__ACTIVITY__. Search the data for the word "each" and copy out every line that has it.

__Dataset entries__.
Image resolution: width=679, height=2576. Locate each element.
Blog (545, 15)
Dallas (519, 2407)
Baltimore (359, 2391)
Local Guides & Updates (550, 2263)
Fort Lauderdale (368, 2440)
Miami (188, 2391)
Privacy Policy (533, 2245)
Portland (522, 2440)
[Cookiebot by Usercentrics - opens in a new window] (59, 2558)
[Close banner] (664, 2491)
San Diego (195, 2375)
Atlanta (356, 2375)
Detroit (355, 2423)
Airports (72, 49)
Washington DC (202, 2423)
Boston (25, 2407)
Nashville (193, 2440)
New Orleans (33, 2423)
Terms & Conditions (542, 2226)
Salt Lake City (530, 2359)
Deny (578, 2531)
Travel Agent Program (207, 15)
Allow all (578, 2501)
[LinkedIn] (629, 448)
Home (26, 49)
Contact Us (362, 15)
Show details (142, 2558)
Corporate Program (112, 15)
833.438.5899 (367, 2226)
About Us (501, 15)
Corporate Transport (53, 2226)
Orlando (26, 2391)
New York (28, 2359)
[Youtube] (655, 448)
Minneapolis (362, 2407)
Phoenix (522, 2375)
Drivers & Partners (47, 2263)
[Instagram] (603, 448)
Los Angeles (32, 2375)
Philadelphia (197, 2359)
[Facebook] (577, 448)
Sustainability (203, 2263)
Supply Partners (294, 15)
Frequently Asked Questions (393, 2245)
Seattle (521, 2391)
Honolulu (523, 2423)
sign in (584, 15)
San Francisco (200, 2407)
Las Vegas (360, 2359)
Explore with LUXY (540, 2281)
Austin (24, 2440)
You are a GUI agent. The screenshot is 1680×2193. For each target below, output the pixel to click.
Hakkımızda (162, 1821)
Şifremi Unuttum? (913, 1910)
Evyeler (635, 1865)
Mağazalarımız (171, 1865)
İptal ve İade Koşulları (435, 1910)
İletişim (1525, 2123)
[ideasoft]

__RESPONSE BELOW__.
Image resolution: width=679, height=2576. Locate each element.
You are a GUI agent. The screenshot is 1680×2193. For each target below, output the pixel to click.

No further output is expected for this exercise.